Even those who rarely follow financials were riveted by banking news this week. The Hartford Courant, Jim Cramer of Mad Money, and experts from Wall Street to Main Street reported that Monday was one of the worst days in Wall Street history. The Dow Jones industrial average dropped 504 points Monday on the news that desperate Merrill Lynch had sold itself to Bank of America, aig was seeking handouts from a standoffish federal government, and Lehman Brothers had gone bankrupt altogether. The Dow fell through the floor 450 points again on Wednesday, and world markets plummeted along with Wall Street. “Everybody is worried that the financial system is grinding to a halt,” market strategist Hugh Johnson told the National Post. “The worry is that another shoe is going to drop from this centipede.”

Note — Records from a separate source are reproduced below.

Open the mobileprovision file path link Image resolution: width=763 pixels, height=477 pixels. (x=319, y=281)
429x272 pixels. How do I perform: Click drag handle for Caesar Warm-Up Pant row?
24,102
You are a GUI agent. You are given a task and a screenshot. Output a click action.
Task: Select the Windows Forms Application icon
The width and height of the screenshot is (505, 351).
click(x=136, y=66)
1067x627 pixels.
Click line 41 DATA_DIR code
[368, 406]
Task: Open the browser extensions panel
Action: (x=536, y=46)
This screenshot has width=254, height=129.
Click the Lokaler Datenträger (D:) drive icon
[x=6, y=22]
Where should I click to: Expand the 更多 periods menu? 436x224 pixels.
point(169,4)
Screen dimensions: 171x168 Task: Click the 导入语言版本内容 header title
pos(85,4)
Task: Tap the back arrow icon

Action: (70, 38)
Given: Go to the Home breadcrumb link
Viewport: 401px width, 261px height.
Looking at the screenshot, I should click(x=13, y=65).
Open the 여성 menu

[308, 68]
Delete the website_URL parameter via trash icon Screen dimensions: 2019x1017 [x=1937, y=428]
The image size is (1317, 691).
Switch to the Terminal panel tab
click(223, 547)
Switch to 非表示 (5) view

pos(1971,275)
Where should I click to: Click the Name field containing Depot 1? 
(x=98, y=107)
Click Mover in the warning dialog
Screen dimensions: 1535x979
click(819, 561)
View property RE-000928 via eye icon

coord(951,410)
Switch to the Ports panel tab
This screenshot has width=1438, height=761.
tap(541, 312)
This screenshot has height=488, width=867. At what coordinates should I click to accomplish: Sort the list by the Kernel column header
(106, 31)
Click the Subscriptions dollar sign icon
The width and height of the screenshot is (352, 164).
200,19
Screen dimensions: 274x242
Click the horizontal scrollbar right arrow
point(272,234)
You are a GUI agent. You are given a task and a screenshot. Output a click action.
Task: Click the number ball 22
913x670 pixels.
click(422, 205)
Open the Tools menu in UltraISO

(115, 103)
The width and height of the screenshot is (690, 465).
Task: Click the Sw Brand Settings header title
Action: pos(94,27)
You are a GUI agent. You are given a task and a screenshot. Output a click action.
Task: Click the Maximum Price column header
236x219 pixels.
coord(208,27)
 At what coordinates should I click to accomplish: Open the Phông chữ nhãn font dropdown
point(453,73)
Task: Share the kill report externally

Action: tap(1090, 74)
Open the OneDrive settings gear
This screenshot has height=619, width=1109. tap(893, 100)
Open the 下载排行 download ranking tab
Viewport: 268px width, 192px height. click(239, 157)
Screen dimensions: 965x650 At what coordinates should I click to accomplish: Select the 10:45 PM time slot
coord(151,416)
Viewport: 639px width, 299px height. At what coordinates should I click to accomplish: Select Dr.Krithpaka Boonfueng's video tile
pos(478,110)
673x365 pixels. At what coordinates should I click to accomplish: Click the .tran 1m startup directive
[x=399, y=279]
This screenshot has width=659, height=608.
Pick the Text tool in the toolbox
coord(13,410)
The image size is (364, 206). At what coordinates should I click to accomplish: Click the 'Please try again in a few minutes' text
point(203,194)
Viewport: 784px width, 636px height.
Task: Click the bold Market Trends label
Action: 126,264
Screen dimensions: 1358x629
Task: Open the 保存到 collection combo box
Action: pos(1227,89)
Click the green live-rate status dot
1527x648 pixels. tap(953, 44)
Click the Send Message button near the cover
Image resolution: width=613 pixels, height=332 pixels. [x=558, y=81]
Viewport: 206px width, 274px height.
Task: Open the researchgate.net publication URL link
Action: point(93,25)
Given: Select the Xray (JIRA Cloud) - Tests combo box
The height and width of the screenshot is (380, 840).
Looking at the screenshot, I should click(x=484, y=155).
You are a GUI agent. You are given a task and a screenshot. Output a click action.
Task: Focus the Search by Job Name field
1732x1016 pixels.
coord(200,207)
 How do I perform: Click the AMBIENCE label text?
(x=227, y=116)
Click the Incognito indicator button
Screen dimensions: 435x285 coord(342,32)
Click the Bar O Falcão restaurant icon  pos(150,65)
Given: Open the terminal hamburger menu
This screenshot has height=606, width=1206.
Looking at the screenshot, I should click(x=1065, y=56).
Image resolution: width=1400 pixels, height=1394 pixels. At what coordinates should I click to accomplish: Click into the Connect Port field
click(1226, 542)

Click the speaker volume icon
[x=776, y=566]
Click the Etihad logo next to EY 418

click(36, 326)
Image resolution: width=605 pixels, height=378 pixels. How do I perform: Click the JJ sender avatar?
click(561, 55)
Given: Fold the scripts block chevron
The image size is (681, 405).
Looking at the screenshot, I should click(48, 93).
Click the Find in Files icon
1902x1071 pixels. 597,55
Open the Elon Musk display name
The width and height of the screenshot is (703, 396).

While American bank failures are becoming as routine as eating lunch, the Bank of England is telling Britain its economy is in for a “horrible surprise,” a startling prospect, since Britons are already getting used to unsurprising headline after headline saying that major financial institutions are turning into tiny puddles of liquidity. The dire prediction came from David Blanchflower, of the Bank of England’s monetary policy committee, who says that unemployment will rise by 60,000 per month starting in October and continuing for several months. Another Bank of England monetary policy committee member warned that house prices could fall by about 30 percent before the end of the year. This, with the pound at a multiyear low and unemployment climbing. Meanwhile, credible rumors are circulating in Britain that Halifax Bank of Scotland Group is in danger of imminent collapse.

“Islamic law has been officially adopted in Britain,” London’s Sunday Times reported at the beginning of the week. “The government has quietly sanctioned the powers for sharia judges to rule on cases ranging from divorce and financial disputes to those involving domestic violence. Rulings issued by a network of five sharia courts are enforceable with the full power of the judicial system, through the county courts or High Court. Previously, the rulings of sharia courts in Britain could not be enforced, and depended on voluntary compliance among Muslims.”